Сухогруз не остановился.
Правда, выбежал какой-то человек и начал махать сигнальными флажками, сообщая, что корабль потерял управление и просит помощи.
Командир сторожевого шлюпа[1] отреагировал достаточно спокойно. С начала навигации это был уже седьмой утративший управление крупный корабль. И каждый раз на то имелись вполне веские причины. Так что, чуть помедлив, он передал на сухогруз приказ застопорить машины и лечь в дрейф с обещанием вызвать буксиры.
Но тщетно.
С сухогруза ответили, что двери в машинное отделение заклинило. Дескать, там был пожар. И теперь паровая машина работала в том режиме, в котором ее последний раз оставили. Котлы же были на жидком топливе и не требовали кочегаров.
Очень натянутое объяснение.
Очень.
Однако оно было дано. И все это время корабль шел вглубь акватории, приближаясь к Кронштадту.
Командир задумался.
Ведь безопасность должна быть безопасной, как их неоднократно наставлял сам генеральный секретарь. Иначе она могла легко превратиться в того дракона, который наносит вред едва ли не больше, чем настоящий враг. Так что устраивать сцены на ровном месте да еще на фоне стольких поломок командир не хотел.
Присмотрелся к сухогрузу.
Достал справочник.
Полистал.
Нашел его. Глянул на вместимость. Прикинул массу бальзы такого объема. Оценил осадку. И побледнел. Было совершенно очевидно – на сухогрузе что-то другое. Существенно более тяжелое.

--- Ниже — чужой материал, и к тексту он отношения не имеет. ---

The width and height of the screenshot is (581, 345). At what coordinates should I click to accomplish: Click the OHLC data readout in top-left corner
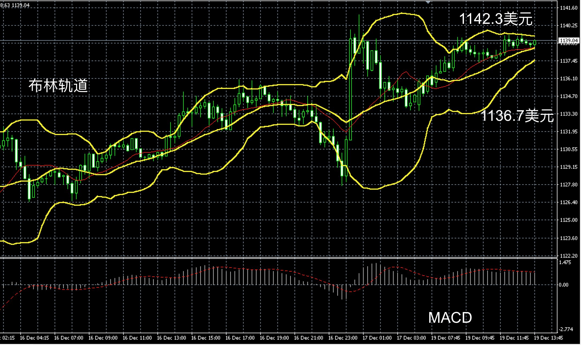coord(15,5)
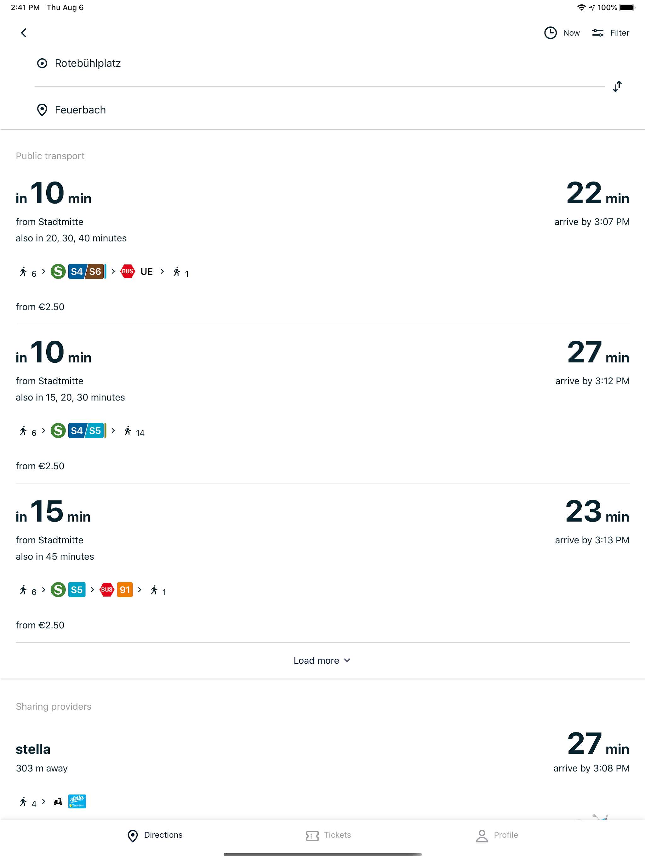
Task: Open the Filter options icon
Action: pos(598,33)
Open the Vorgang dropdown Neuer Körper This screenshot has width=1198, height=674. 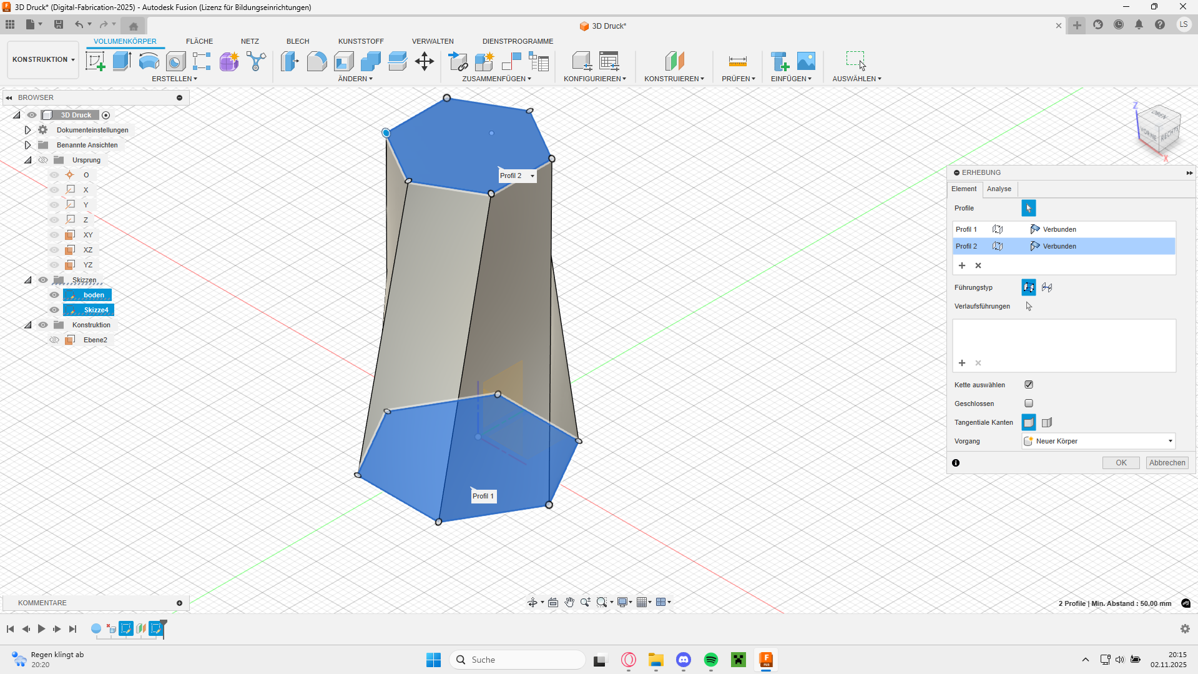tap(1098, 441)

– Открыть огонь по носовой оконечности, – скомандовал он.
– Командир? – удивленно переспросил старший помощник.
– Что непонятного? Огонь! – рявкнул неестественно бледный командир сторожевого шлюпа.
Секунд десять спустя кормовое 100-мм орудие ударило.
Мгновение.
Удар снаряда в обшивку. Менее чем на полметра выше ватерлинии. Почти у самого среза воды.
Какая-то доля секунды.
И носовая оконечность сухогруза вспухла взрывом…
Командир корабля медленно поднялся на ноги, опираясь на стену рубки. Перед глазами все плыло. В голове гудело.
Корабль качало.
Сильно.
В округе не наблюдалось ни одного целого стекла. Шлюп спасло только то, что он не держался в пяти кабельтовых от сухогруза. Того самого, который сейчас уходил под воду, задрав корму.
Уже через час к месту трагедии прибыли водолазы из Кронштадта, которые обнаружили трюмы, заполненные взрывчаткой…
– Чудо, не иначе, – покачав головой, произнес Фрунзе, разговаривая по телефону с Кронштадтом.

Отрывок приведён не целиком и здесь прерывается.